This week, San Francisco, for all intents and purposes, has been an occupied city this week, with major streets blockaded, major venues seized, and every spare inch of hotel space vanquished. Yes, it's Oracle OpenWorld week, and the vendor, now a gigantic snowball of acquired companies, rolled into town.
Lots of stuff going on with middleware, and our colleague Jack Vaughan also has also been at the concurrent JavaOne event, making astute observations on developments coming out of the show.
Oracle Chairman Larry Ellison opened the confab with details on the Exalogic Elastic Cloud. The system, built on 360 64-bit x86 processor cores, is interconnected with an InfiniBand-based I/O fabric and solid-state storage with Oracle WebLogic Server, other enterprise Java Oracle middleware products and a choice of Oracle Solaris or Oracle Linux operating system software.Oracle also launched its line of Fusion apps, all built on service-oriented architecture, and designed to give all of those acquired PeopleSoft, Siebel and J.D. Edwards customers an upgrade path. For a nice blow-by-blow analysis of the Fusion announcement, check out Sadagopan's analysis here at the Enterprise Irregulars site.
And related to this, Hasan Rizvi , senior VP of product development for Oracle, provided an update on Oracle Fusion Middleware 11g, stating that more than 14,000 new customers have moved to the platform, along with a third of the existing Oracle Fusion Middleware customers. Rizvi also reported that Oracle Fusion Middleware has been downloaded more than 250,000 times and represents more than 10,820 person years of engineering, 16 million hours of quality assurance and testing, and 18,420 customer-driven enhancements.

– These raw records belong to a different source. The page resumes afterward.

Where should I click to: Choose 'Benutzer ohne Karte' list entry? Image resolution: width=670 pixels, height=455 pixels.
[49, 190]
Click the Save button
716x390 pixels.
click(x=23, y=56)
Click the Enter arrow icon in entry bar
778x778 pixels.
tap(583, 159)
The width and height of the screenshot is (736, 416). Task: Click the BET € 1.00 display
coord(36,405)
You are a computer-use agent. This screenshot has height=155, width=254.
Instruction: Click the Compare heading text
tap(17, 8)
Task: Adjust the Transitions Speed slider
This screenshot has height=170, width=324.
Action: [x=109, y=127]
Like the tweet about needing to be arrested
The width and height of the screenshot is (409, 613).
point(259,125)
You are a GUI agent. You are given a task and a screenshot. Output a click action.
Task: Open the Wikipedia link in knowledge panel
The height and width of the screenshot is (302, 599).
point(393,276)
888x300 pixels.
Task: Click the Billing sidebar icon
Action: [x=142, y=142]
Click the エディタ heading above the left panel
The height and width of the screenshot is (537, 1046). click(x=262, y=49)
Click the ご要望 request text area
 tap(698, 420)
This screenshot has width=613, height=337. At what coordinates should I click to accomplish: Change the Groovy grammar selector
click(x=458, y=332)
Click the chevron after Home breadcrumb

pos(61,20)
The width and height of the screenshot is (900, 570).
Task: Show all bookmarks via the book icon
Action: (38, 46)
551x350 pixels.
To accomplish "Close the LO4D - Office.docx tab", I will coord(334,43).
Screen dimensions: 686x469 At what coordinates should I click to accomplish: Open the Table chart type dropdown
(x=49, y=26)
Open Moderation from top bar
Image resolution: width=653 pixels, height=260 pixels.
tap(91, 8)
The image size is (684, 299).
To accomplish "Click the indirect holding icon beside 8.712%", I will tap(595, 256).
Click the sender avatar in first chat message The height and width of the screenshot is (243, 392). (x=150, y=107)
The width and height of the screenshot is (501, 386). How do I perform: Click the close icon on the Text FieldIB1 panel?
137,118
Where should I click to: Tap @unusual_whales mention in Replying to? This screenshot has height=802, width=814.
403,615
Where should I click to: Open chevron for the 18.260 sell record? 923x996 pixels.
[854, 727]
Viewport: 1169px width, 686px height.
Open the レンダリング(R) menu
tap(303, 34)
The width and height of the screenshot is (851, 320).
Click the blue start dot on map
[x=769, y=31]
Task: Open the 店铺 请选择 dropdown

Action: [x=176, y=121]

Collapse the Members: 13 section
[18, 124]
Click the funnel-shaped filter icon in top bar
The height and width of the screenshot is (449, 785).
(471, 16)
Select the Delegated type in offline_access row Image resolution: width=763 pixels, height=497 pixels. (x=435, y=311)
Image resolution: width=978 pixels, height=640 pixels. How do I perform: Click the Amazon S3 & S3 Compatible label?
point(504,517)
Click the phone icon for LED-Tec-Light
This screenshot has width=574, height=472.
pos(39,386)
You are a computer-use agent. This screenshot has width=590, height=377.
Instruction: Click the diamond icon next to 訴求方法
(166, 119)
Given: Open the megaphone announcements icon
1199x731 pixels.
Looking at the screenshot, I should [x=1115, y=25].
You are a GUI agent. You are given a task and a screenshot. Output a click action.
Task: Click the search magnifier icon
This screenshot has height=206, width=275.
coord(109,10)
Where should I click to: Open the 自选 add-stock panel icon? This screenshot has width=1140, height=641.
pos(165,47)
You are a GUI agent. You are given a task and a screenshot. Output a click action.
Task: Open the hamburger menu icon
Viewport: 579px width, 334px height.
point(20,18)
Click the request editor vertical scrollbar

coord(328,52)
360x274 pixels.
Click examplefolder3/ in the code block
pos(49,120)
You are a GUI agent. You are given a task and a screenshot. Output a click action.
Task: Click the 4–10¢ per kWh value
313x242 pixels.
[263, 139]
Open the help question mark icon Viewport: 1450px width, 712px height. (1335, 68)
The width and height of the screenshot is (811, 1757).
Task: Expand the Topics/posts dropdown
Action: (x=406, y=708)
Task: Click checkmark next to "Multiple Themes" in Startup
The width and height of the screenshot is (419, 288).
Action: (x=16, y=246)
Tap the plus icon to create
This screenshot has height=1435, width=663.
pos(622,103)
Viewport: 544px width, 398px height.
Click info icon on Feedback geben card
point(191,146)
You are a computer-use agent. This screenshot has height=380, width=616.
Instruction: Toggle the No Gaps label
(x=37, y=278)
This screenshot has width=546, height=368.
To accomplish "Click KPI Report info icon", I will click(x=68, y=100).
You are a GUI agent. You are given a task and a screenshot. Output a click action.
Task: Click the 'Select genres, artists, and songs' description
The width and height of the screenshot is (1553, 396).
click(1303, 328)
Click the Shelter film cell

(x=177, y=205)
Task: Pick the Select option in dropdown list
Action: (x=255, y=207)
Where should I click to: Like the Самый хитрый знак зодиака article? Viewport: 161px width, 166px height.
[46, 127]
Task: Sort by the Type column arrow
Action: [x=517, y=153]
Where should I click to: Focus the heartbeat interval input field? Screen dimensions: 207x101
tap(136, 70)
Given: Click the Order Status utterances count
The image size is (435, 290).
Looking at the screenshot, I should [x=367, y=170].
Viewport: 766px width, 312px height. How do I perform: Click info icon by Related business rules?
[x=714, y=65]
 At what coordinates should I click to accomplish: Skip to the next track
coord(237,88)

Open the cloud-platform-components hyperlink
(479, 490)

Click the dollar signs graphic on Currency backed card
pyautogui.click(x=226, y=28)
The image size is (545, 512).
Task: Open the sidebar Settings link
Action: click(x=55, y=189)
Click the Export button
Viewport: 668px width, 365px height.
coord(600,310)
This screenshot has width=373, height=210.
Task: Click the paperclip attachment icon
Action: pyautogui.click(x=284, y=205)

Jack Vaughan observes that the concurrent JavaOne conference is the first since Oracle closed its purchase of Sun for $7.4 billion. He quotes Oracle EVP Thomas Kurian, who pledged to roll out new versions of the very same Java Developer Kit. OpenJDK releases, still adhering to the original Sun Microsystems' defined licensing model, will serve as the basis for Oracle JDK 7 and JDK 8, due in 2011 and 2012.
Jack also explored the hardware-software synergy that seems to be evolving between Oracle's new hardware assets and its Java base. "Oracle's purchase of Sun is shaping up as a sea change for the company led by yachtsman Larry Ellison.
Center stage at Oracle World was the ExaLogic cloud in a box -- a "Middleware Machine" if you will. The Java people must be wondering what the future holds, Jack opines.